Durante los cuatro años que siguieron, Mosé se interesó de cerca por la administración de su provincia. Lejos de presionar a los kushitas con nuevos impuestos, trabajó para consolidar la alianza que había firmado con ellos. El ejemplo que había dado desalentó a los saqueadores. Siempre seguido por su esposa, a la que vinculaba estrechamente a sus actividades, recorría incansablemente el país, remontando el río hasta Napata, en el extremo sur del país. Su popularidad era tal que muchos nubios solicitaron servir como soldados a sus órdenes. En efecto, Mosé seguía entrenando personalmente a sus guerreros y formando nuevos arqueros. Había revelado a Tiyi el secreto de la profecía del príncipe hitita Baal-Patjar.

—Debo reunir un ejército poderoso para el día que tenga que luchar contra mi padre.

Los oráculos habían informado a Mosé de que se enfrentaría con Nefersetrá en una terrible batalla. Perspicaz, supuso que aquella batalla solo se realizaría tras la desaparición de Meren-Pta, y hacía cuanto podía para prepararse.

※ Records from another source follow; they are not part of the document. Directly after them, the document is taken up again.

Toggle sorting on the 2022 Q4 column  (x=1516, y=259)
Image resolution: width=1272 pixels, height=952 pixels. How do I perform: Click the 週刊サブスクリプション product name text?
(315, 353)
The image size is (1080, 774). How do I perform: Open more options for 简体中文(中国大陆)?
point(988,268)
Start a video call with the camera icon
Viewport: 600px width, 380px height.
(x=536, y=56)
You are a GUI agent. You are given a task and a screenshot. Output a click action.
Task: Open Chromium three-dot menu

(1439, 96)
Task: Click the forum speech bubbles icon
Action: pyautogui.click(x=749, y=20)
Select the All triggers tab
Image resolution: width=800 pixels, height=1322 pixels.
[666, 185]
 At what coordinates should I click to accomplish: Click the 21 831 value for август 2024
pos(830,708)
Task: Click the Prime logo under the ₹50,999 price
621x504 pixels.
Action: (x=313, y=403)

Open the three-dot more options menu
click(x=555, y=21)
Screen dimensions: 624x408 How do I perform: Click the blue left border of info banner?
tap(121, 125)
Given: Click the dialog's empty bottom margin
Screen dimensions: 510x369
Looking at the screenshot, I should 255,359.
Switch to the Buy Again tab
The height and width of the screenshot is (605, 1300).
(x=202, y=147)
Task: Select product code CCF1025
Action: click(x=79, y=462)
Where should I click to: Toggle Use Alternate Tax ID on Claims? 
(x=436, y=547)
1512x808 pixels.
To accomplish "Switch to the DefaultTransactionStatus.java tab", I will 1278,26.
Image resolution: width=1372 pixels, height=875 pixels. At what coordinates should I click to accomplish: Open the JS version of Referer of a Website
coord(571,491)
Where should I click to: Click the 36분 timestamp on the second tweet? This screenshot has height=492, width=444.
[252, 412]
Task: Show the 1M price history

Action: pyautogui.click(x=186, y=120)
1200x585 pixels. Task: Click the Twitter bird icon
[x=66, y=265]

Aquella profecía no agradaba demasiado a Tiyi. El soberano egipcio disponía de fuerzas muy superiores a las de su marido. Pero nada podía apartar a Mosé de su objetivo. Esperaba el enfrentamiento e, incluso, lo deseaba. ¿No había dicho Baal-Patjar que su nombre sobreviviría al del propio Egipto?

Con el fin de consolidar la alianza con las ciudades situadas en el norte, hacía frecuentes visitas a los nomarcas de Yeb, Ombos y sobre todo Uaset, donde contaba con numerosos amigos. Sus compañeros lo seguían a todas partes, cada uno al mando de una división de arqueros, cuya reputación había cruzado las fronteras.

En su sabiduría, Meren-Pta hacía cuanto podía por mantener a Nefersetrá y Masesaya alejados el uno del otro. Pero sus fuerzas comenzaban a decaer y sabía que se acercaba el día en que partiría al Campo de Juncos. Entonces, ya nada impediría que el hijo se levantara contra el padre. Y eso era inquietante para el porvenir de Egipto.

Hacia el final del noveno año de su reinado, Meren-Pta se vio aquejado por una fiebre maligna que no quiso abandonarlo, pese a los cuidados de los médicos, las invocaciones a Tot, a Imhotep el Mago, a Isis la Sanadora y a todas las demás divinidades. A los sesenta y seis años, el rey que había intentado por todos los medios proseguir la obra de su glorioso padre se extinguió.

Mosé recibió la noticia apenas veinte días después. Le invadió un profundo dolor. Sentía un afecto sincero por aquel soberano que también era su abuelo, aunque carecía del aura de Ramsés. Pero, más allá de la tristeza, un sentimiento extraño se apoderó de él: la profecía se estaba cumpliendo y ahora se las vería cara a cara con su padre.